TEXTE SOURCE:
○ ○ ○ ○ ○

Hélio-Corbeil : refuser le déclin
Spécialisés dans l’héliogravure, marché économiquement sinistré, échaudés par les aléas des rachats et restructurations du secteur, les salariés d’Hélio-Corbeil ont choisi de rependre leur entreprise en SCOP en février 2012. Si la route est difficile, la démocratie au travail permet de se repenser et d’envisager d’autres futurs que le chômage et la fin d’une filière.
Février 2012, l’entreprise Hélio-Corbeil dans l’Essonne a été reprise en SCOP par 90 de ses 120 anciens salariés. L’héliogravure est depuis plus d’un siècle le procédé-roi pour l’impression des magazines tant en qualité qu’en quantité. Pour chaque impression, d’immenses rouleaux de cuivre de quelques mètres de large sont gravés. Comme l’impression se fait en quatre couleurs – les trois primaires et le noir –, il en faut donc huit : un jeu de quatre pour le recto et un autre pour le verso. Une fois ces rouleaux gravés, ils sont installés sur une gigantesque rotative et l’impression est lancée. En bout de chaîne, le papier est découpé, puis plié pour former les cahiers qui seront à la base des magazines ou catalogues.
Un métier technique et minutieux où le savoir-faire ne peut s’acquérir qu’après des années de pratique. Mais un métier aujourd’hui sinistré comme peut l’être tout ce qui se rapporte à la presse papier. Dans le secteur très particulier de l’héliogravure, les difficultés sont apparues très tôt. En 1979, l’entreprise a connu son premier redressement judiciaire avec des effectifs qui étaient déjà passés de 6000 à 2100. Elle devient en 1998 une filiale du groupe Hachette pour ensuite être reprise par un poids lourd mondial de l’information, Québecor. En 2008, le groupe néerlandais Hombergh Holdings BV acquiert les activités européennes de Québecor, lesquelles deviendront ensuite Circle Printers, détenteur de trois imprimeries dont Hélio Corbeil avec plus que 120 salariés. En février 2011, Circle Printers est mise en règlement judiciaire. Faute de repreneurs, les salariés d’Hélio-Corbeil comprennent vitre que la reprise en SCOP est la seule solution. Leur objectif n’est pas de tenir quelques années de plus mais qu’après toutes ces années de déclin, ils sont sans doute les mieux à même d’envisager une solution de long terme.

○ ○ ○ ○ ○

Extrayez en entier le texte ci-dessus sur la reprise d'Hélio-Corbeil, sans en modifier un seul mot.

DONNÉES EXTRAITES:
○ ○ ○ ○ ○

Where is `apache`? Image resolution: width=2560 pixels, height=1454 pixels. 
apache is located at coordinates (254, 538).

○ ○ ○ ○ ○

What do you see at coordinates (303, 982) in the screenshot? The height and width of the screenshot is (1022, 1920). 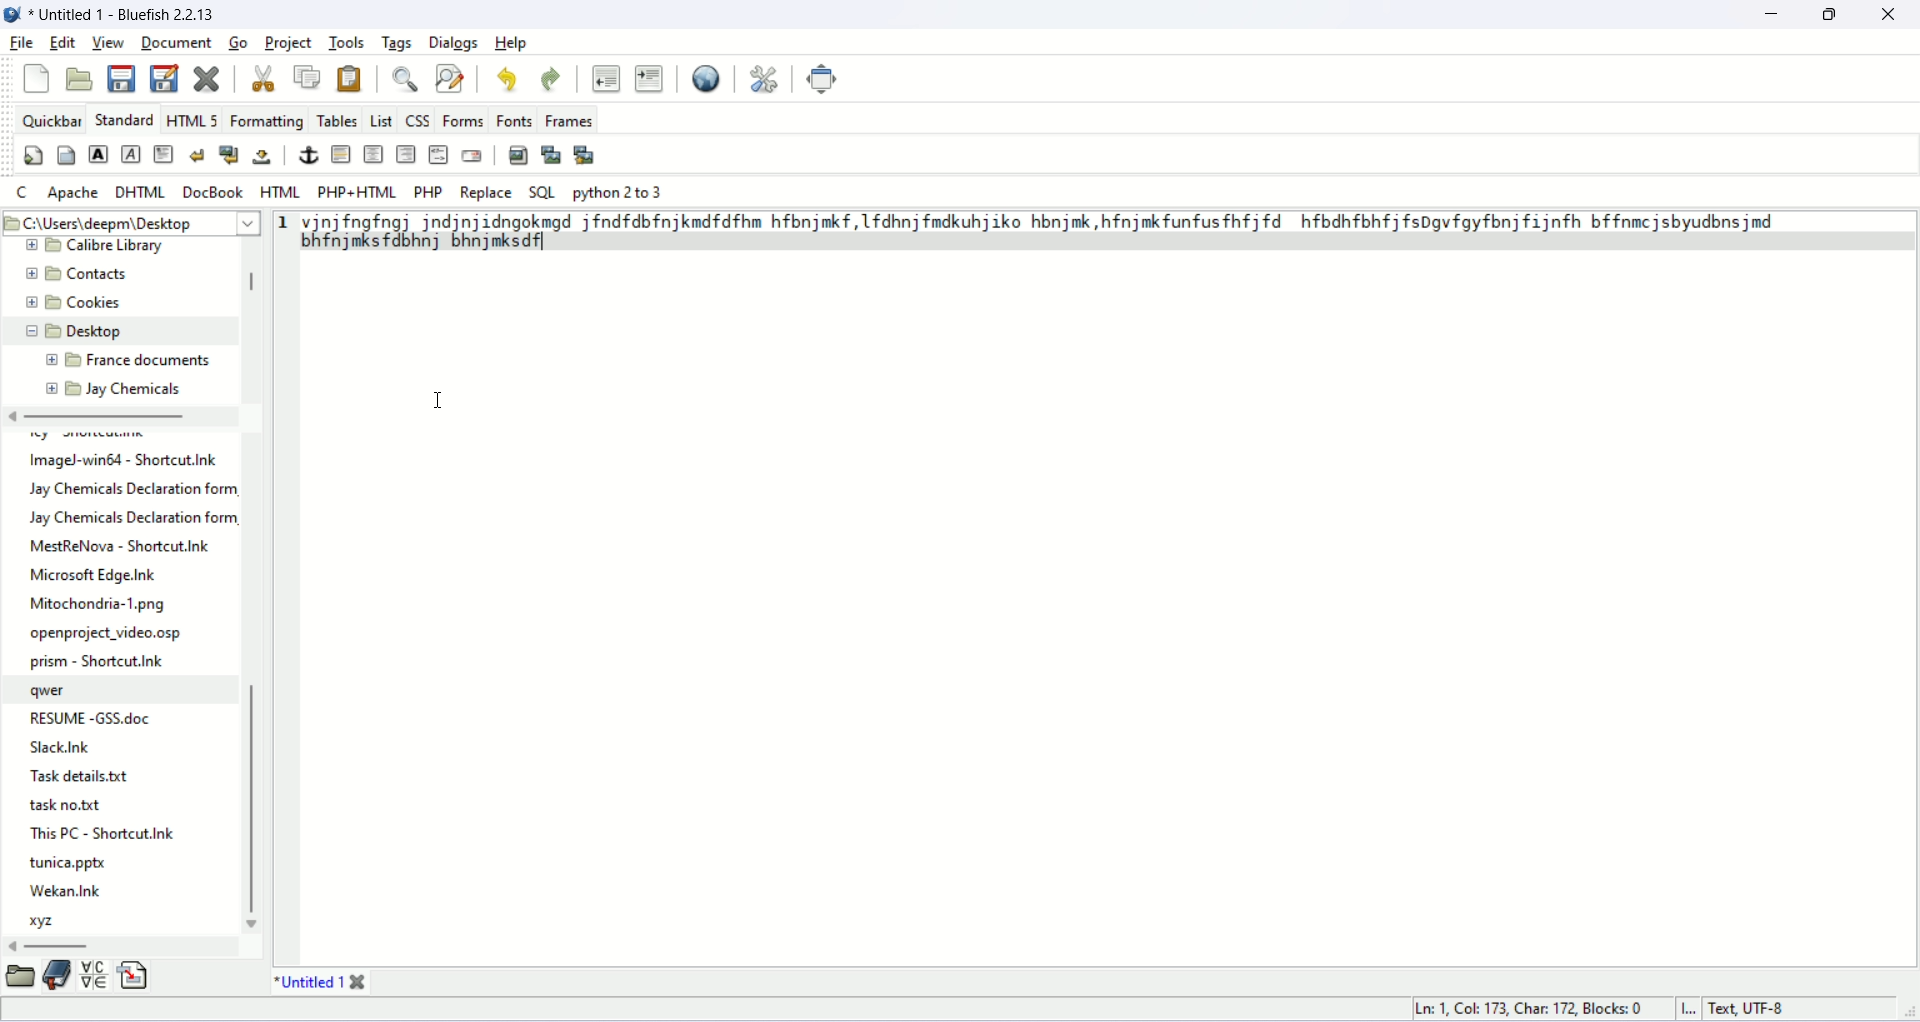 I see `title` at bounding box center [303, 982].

○ ○ ○ ○ ○

RÉPONSE:
Hélio-Corbeil : refuser le déclin
Spécialisés dans l’héliogravure, marché économiquement sinistré, échaudés par les aléas des rachats et restructurations du secteur, les salariés d’Hélio-Corbeil ont choisi de rependre leur entreprise en SCOP en février 2012. Si la route est difficile, la démocratie au travail permet de se repenser et d’envisager d’autres futurs que le chômage et la fin d’une filière.
Février 2012, l’entreprise Hélio-Corbeil dans l’Essonne a été reprise en SCOP par 90 de ses 120 anciens salariés. L’héliogravure est depuis plus d’un siècle le procédé-roi pour l’impression des magazines tant en qualité qu’en quantité. Pour chaque impression, d’immenses rouleaux de cuivre de quelques mètres de large sont gravés. Comme l’impression se fait en quatre couleurs – les trois primaires et le noir –, il en faut donc huit : un jeu de quatre pour le recto et un autre pour le verso. Une fois ces rouleaux gravés, ils sont installés sur une gigantesque rotative et l’impression est lancée. En bout de chaîne, le papier est découpé, puis plié pour former les cahiers qui seront à la base des magazines ou catalogues.
Un métier technique et minutieux où le savoir-faire ne peut s’acquérir qu’après des années de pratique. Mais un métier aujourd’hui sinistré comme peut l’être tout ce qui se rapporte à la presse papier. Dans le secteur très particulier de l’héliogravure, les difficultés sont apparues très tôt. En 1979, l’entreprise a connu son premier redressement judiciaire avec des effectifs qui étaient déjà passés de 6000 à 2100. Elle devient en 1998 une filiale du groupe Hachette pour ensuite être reprise par un poids lourd mondial de l’information, Québecor. En 2008, le groupe néerlandais Hombergh Holdings BV acquiert les activités européennes de Québecor, lesquelles deviendront ensuite Circle Printers, détenteur de trois imprimeries dont Hélio Corbeil avec plus que 120 salariés. En février 2011, Circle Printers est mise en règlement judiciaire. Faute de repreneurs, les salariés d’Hélio-Corbeil comprennent vitre que la reprise en SCOP est la seule solution. Leur objectif n’est pas de tenir quelques années de plus mais qu’après toutes ces années de déclin, ils sont sans doute les mieux à même d’envisager une solution de long terme.